Faithful Summarization of Consumer Health Queries: A Cross-Lingual Framework with LLMs
Ajwad Abrar, Nafisa Tabassum Oeshy, Prianka Maheru, Farzana Tabassum, Tareque Mohmud Chowdhury
TL;DR
CHQs are abundant and lengthy; faithful summarization is essential to avoid misrepresenting medical details. The authors propose a framework that combines TextRank-based extractive sentence selection, medical NER guidance, and fine-tuning of an LLM (LLaMA-2-7B with LoRA) to produce faithful summaries for English MeQSum and BanglaCHQ-Summ. The approach yields consistent gains over zero-shot and prior methods across quality and faithfulness metrics (ROUGE, BERTScore, Readability, SummaC, AlignScore), with human evaluation indicating about 82% faithfulness.

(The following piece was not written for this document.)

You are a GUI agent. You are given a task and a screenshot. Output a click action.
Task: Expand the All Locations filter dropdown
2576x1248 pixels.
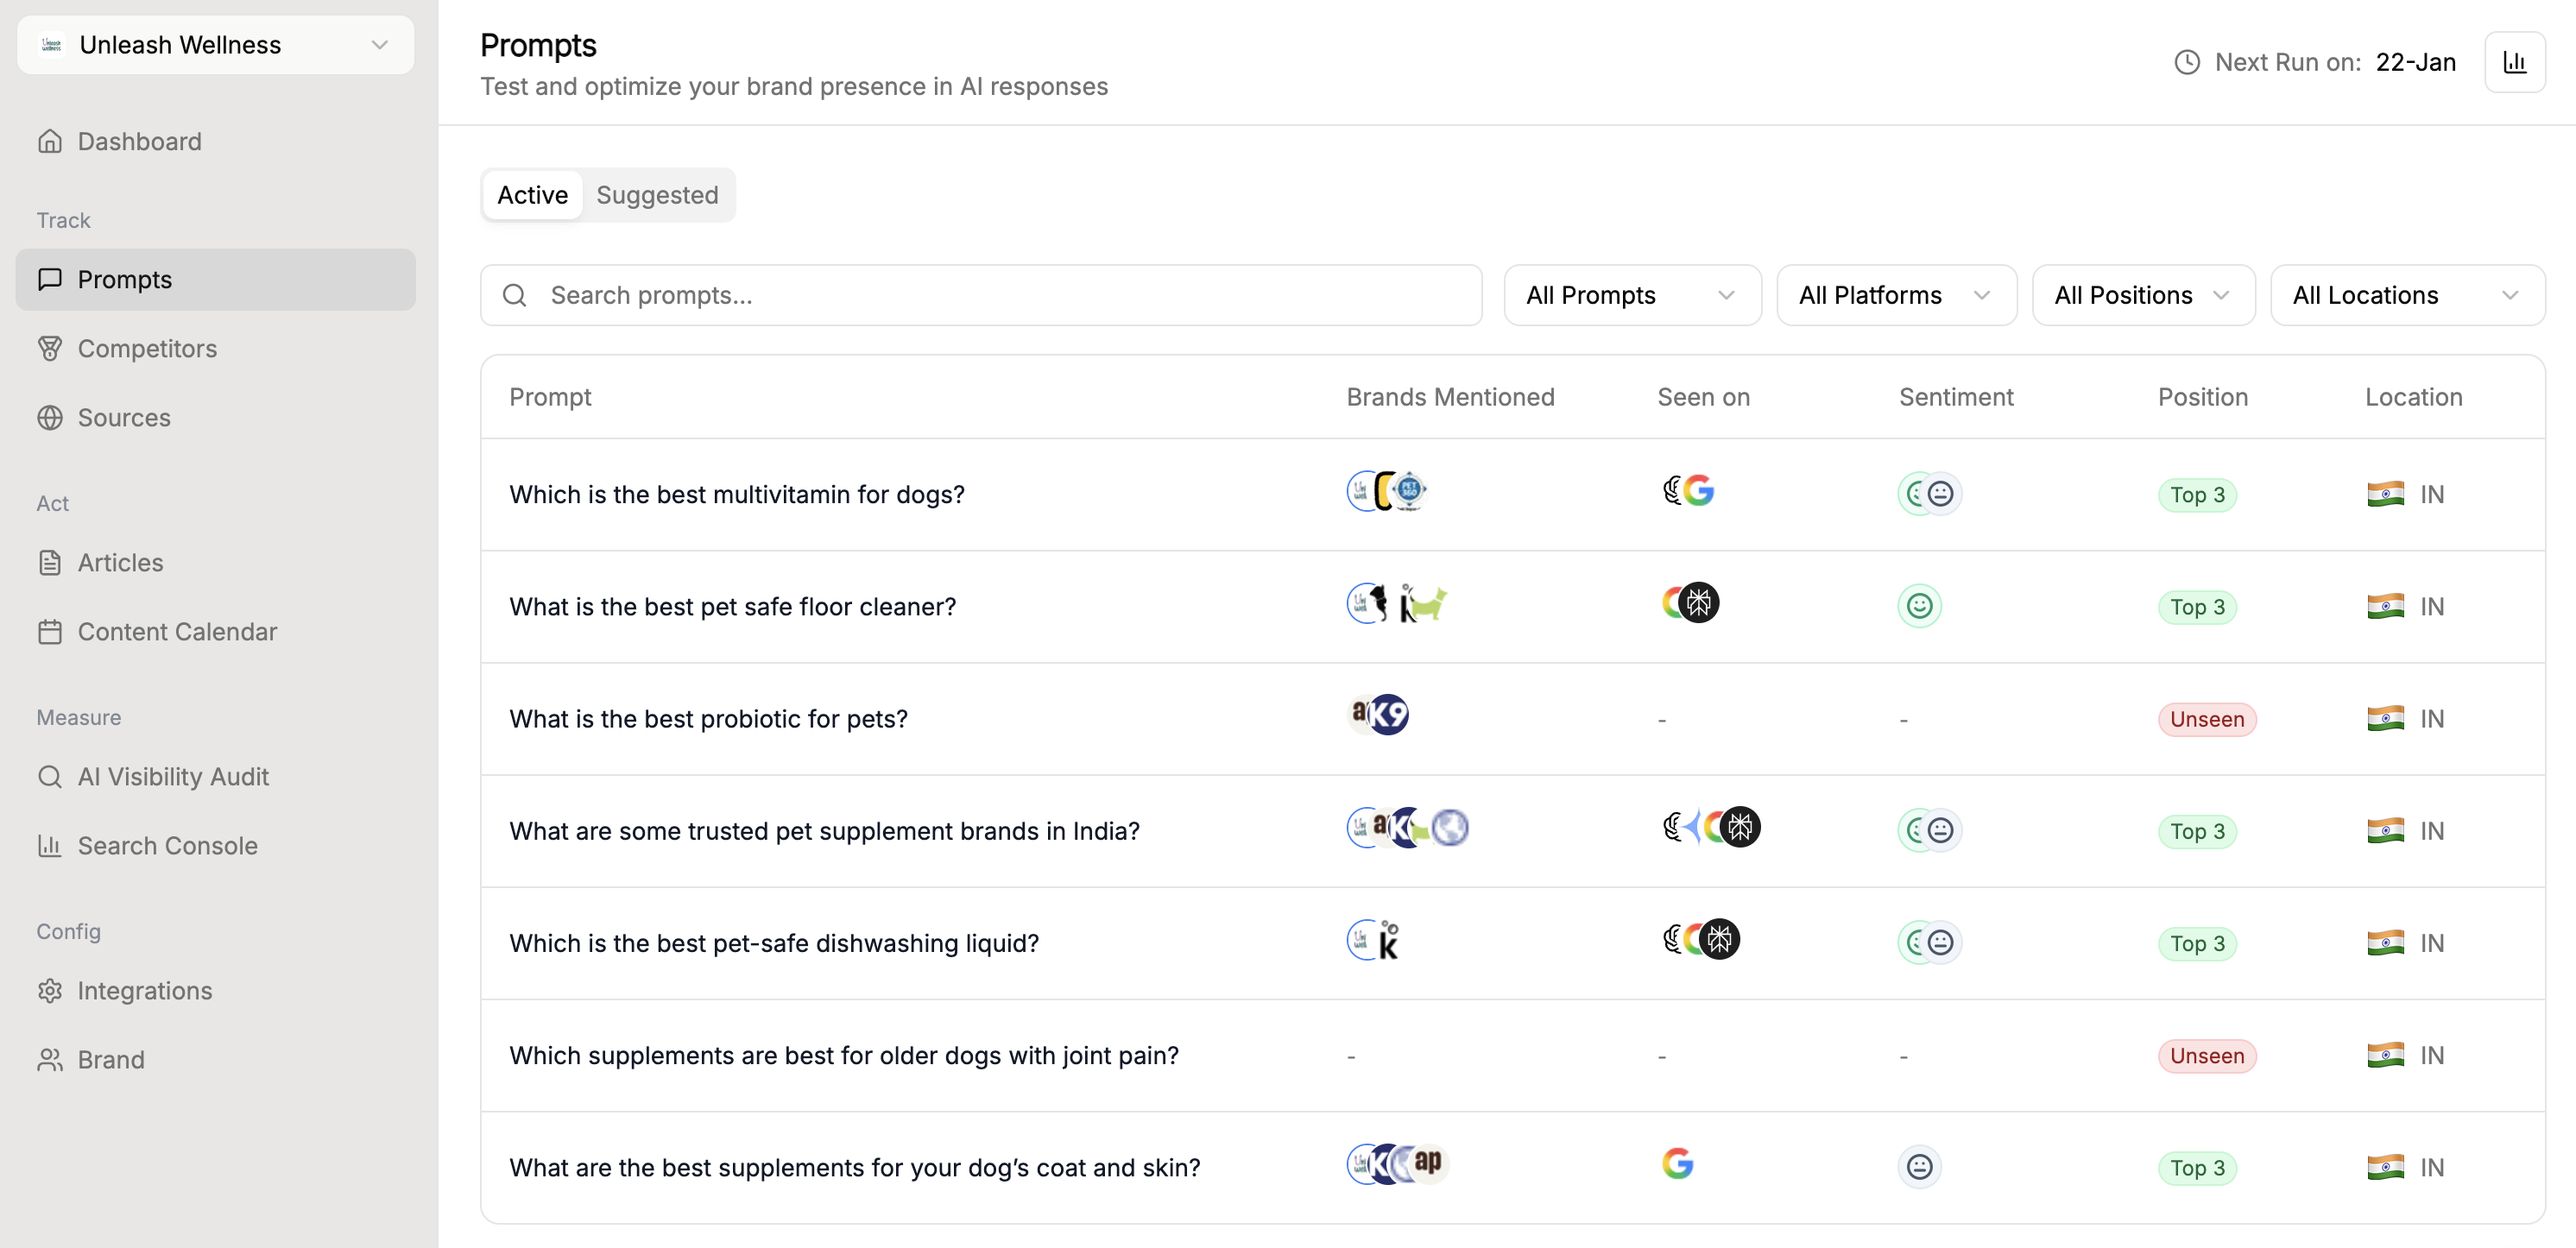(x=2406, y=295)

This cross-lingual, faithfulness-aware framework supports safer deployment of LLMs in healthcare and informs multilingual CHQ summarization practices.
Abstract
Summarizing consumer health questions (CHQs) can ease communication in healthcare, but unfaithful summaries that misrepresent medical details pose serious risks. We propose a framework that combines TextRank-based sentence extraction and medical named entity recognition with large language models (LLMs) to enhance faithfulness in medical text summarization. In our experiments, we fine-tuned the LLaMA-2-7B model on the MeQSum (English) and BanglaCHQ-Summ (Bangla) datasets, achieving consistent improvements across quality (ROUGE, BERTScore, readability) and faithfulness (SummaC, AlignScore) metrics, and outperforming zero-shot baselines and prior systems. Human evaluation further shows that over 80\% of generated summaries preserve critical medical information. These results highlight faithfulness as an essential dimension for reliable medical summarization and demonstrate the potential of our approach for safer deployment of LLMs in healthcare contexts.